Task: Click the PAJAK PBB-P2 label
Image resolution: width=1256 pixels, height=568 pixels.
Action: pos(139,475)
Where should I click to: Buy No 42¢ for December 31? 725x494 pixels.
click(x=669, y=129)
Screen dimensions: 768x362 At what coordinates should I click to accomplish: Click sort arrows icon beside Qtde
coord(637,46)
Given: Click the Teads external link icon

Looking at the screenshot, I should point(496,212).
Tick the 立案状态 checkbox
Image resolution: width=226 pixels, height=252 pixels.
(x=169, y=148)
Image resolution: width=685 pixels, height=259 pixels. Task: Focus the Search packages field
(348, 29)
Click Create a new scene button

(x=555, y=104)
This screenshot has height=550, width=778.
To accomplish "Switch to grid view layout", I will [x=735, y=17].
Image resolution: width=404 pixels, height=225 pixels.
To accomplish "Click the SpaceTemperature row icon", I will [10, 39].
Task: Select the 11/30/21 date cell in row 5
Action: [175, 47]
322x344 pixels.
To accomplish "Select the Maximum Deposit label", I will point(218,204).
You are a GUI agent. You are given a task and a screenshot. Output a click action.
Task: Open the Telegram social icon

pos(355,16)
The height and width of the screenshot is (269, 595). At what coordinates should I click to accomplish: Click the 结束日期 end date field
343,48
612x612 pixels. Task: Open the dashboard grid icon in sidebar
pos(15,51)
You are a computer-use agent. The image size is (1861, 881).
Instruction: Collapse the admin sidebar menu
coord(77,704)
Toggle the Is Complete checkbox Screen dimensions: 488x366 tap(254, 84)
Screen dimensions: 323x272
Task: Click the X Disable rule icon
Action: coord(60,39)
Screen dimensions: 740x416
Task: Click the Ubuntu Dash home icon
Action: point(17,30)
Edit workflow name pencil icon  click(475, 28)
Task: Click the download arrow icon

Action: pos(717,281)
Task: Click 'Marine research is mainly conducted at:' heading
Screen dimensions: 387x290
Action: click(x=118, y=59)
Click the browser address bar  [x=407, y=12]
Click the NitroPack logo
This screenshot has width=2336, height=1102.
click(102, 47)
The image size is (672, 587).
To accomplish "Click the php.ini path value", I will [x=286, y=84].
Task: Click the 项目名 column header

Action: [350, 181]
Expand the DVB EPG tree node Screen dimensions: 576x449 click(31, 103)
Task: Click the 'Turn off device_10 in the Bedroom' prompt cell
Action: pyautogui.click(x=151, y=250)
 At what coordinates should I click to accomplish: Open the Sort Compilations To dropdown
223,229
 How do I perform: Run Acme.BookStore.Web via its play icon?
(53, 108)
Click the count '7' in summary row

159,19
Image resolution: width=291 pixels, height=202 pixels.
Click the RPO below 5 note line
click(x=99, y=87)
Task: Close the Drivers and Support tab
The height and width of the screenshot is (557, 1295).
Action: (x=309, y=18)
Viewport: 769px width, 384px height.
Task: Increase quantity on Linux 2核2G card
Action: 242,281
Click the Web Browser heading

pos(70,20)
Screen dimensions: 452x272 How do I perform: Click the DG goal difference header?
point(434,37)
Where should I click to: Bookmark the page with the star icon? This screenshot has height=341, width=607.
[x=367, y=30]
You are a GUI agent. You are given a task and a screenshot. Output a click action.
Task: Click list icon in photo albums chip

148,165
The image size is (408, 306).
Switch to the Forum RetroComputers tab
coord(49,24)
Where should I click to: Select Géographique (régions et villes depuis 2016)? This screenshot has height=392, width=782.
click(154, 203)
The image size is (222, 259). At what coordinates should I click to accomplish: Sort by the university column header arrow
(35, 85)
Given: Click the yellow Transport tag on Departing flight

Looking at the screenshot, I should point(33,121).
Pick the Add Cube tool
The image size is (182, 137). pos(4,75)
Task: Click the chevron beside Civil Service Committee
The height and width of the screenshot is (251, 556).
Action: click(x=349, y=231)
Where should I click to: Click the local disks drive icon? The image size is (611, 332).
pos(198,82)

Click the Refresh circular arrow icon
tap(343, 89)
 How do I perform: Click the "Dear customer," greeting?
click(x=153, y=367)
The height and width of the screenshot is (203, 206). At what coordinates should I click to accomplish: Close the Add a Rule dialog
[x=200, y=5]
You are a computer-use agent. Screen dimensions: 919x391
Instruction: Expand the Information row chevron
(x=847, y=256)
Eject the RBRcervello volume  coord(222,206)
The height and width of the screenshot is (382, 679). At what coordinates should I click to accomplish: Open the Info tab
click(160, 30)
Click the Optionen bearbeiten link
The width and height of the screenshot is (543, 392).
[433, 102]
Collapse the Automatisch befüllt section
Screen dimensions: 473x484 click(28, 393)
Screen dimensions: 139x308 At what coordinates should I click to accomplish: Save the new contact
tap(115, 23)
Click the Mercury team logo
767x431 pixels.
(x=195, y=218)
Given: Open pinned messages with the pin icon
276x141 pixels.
# # # # # # #
| WORK TO BE COMPLETED |
Write each line of the data down again exactly as it reads.

| WRITTEN SOLUTION |
Task: Click the PAJAK PBB-P2 label
Image resolution: width=1256 pixels, height=568 pixels.
Action: pos(139,475)
Where should I click to: Buy No 42¢ for December 31? 725x494 pixels.
click(x=669, y=129)
Screen dimensions: 768x362 At what coordinates should I click to accomplish: Click sort arrows icon beside Qtde
coord(637,46)
Given: Click the Teads external link icon

Looking at the screenshot, I should point(496,212).
Tick the 立案状态 checkbox
Image resolution: width=226 pixels, height=252 pixels.
(x=169, y=148)
Image resolution: width=685 pixels, height=259 pixels. Task: Focus the Search packages field
(348, 29)
Click Create a new scene button

(x=555, y=104)
This screenshot has height=550, width=778.
To accomplish "Switch to grid view layout", I will [x=735, y=17].
Image resolution: width=404 pixels, height=225 pixels.
To accomplish "Click the SpaceTemperature row icon", I will [10, 39].
Task: Select the 11/30/21 date cell in row 5
Action: [175, 47]
322x344 pixels.
To accomplish "Select the Maximum Deposit label", I will point(218,204).
You are a GUI agent. You are given a task and a screenshot. Output a click action.
Task: Open the Telegram social icon

pos(355,16)
The height and width of the screenshot is (269, 595). At what coordinates should I click to accomplish: Click the 结束日期 end date field
343,48
612x612 pixels. Task: Open the dashboard grid icon in sidebar
pos(15,51)
You are a computer-use agent. The image size is (1861, 881).
Instruction: Collapse the admin sidebar menu
coord(77,704)
Toggle the Is Complete checkbox Screen dimensions: 488x366 tap(254, 84)
Screen dimensions: 323x272
Task: Click the X Disable rule icon
Action: coord(60,39)
Screen dimensions: 740x416
Task: Click the Ubuntu Dash home icon
Action: point(17,30)
Edit workflow name pencil icon  click(475, 28)
Task: Click the download arrow icon

Action: pos(717,281)
Task: Click 'Marine research is mainly conducted at:' heading
Screen dimensions: 387x290
Action: click(x=118, y=59)
Click the browser address bar  [x=407, y=12]
Click the NitroPack logo
This screenshot has width=2336, height=1102.
click(102, 47)
The image size is (672, 587).
To accomplish "Click the php.ini path value", I will [x=286, y=84].
Task: Click the 项目名 column header

Action: [350, 181]
Expand the DVB EPG tree node Screen dimensions: 576x449 click(31, 103)
Task: Click the 'Turn off device_10 in the Bedroom' prompt cell
Action: pyautogui.click(x=151, y=250)
 At what coordinates should I click to accomplish: Open the Sort Compilations To dropdown
223,229
 How do I perform: Run Acme.BookStore.Web via its play icon?
(53, 108)
Click the count '7' in summary row

159,19
Image resolution: width=291 pixels, height=202 pixels.
Click the RPO below 5 note line
click(x=99, y=87)
Task: Close the Drivers and Support tab
The height and width of the screenshot is (557, 1295).
Action: (x=309, y=18)
Viewport: 769px width, 384px height.
Task: Increase quantity on Linux 2核2G card
Action: 242,281
Click the Web Browser heading

pos(70,20)
Screen dimensions: 452x272 How do I perform: Click the DG goal difference header?
point(434,37)
Where should I click to: Bookmark the page with the star icon? This screenshot has height=341, width=607.
[x=367, y=30]
You are a GUI agent. You are given a task and a screenshot. Output a click action.
Task: Click list icon in photo albums chip

148,165
The image size is (408, 306).
Switch to the Forum RetroComputers tab
coord(49,24)
Where should I click to: Select Géographique (régions et villes depuis 2016)? This screenshot has height=392, width=782.
click(154, 203)
The image size is (222, 259). At what coordinates should I click to accomplish: Sort by the university column header arrow
(35, 85)
Given: Click the yellow Transport tag on Departing flight

Looking at the screenshot, I should point(33,121).
Pick the Add Cube tool
The image size is (182, 137). pos(4,75)
Task: Click the chevron beside Civil Service Committee
The height and width of the screenshot is (251, 556).
Action: click(x=349, y=231)
Where should I click to: Click the local disks drive icon? The image size is (611, 332).
pos(198,82)

Click the Refresh circular arrow icon
tap(343, 89)
 How do I perform: Click the "Dear customer," greeting?
click(x=153, y=367)
The height and width of the screenshot is (203, 206). At what coordinates should I click to accomplish: Close the Add a Rule dialog
[x=200, y=5]
You are a computer-use agent. Screen dimensions: 919x391
Instruction: Expand the Information row chevron
(x=847, y=256)
Eject the RBRcervello volume  coord(222,206)
The height and width of the screenshot is (382, 679). At what coordinates should I click to accomplish: Open the Info tab
click(160, 30)
Click the Optionen bearbeiten link
The width and height of the screenshot is (543, 392).
[433, 102]
Collapse the Automatisch befüllt section
Screen dimensions: 473x484 click(28, 393)
Screen dimensions: 139x308 At what coordinates should I click to accomplish: Save the new contact
tap(115, 23)
Click the Mercury team logo
767x431 pixels.
(x=195, y=218)
Given: Open pinned messages with the pin icon
276x141 pixels.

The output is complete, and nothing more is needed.